[BEGIN SUPPLIED RECORDS]
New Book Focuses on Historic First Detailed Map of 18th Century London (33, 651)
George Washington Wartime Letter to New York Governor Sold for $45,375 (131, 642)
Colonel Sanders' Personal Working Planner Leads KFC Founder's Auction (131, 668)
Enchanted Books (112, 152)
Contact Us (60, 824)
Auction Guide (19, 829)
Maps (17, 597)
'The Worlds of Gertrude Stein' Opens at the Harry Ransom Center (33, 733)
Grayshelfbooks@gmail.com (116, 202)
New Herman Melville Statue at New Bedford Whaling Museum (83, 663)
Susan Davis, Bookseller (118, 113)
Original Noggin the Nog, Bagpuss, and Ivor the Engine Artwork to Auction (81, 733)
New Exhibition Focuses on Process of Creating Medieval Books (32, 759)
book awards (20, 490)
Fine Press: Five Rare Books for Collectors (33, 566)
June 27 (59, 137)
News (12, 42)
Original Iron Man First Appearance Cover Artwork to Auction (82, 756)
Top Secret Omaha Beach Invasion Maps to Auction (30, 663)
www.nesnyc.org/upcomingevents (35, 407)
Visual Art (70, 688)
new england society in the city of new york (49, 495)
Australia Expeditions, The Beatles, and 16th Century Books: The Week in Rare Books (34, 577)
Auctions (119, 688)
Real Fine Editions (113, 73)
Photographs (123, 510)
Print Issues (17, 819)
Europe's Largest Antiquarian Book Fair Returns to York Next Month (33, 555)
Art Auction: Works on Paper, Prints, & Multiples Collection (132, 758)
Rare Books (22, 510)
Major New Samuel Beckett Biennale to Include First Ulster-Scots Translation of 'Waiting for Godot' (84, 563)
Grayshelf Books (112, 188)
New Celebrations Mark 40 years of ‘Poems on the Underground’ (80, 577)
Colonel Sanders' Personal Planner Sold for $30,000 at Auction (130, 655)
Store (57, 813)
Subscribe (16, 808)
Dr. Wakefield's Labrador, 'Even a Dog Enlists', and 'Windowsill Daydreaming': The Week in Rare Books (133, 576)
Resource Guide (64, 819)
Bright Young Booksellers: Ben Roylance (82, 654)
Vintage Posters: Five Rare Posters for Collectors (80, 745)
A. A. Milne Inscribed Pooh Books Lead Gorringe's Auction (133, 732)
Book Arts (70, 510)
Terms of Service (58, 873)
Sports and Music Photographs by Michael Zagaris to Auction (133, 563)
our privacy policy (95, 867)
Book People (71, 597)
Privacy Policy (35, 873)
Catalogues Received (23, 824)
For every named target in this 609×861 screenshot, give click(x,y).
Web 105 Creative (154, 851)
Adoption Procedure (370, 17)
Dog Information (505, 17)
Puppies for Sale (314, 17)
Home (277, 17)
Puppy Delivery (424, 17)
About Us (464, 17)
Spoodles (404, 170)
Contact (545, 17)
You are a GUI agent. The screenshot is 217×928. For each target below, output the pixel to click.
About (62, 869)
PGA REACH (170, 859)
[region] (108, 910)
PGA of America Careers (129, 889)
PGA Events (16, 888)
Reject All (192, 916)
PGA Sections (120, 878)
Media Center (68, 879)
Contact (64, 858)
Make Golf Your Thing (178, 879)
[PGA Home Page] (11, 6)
[END SUPPLIED RECORDS]
(PROBLEM)
Return each line of the listing above that contains the string "Original". Match case exactly.

(RIGHT ANSWER)
Original Noggin the Nog, Bagpuss, and Ivor the Engine Artwork to Auction (81, 733)
Original Iron Man First Appearance Cover Artwork to Auction (82, 756)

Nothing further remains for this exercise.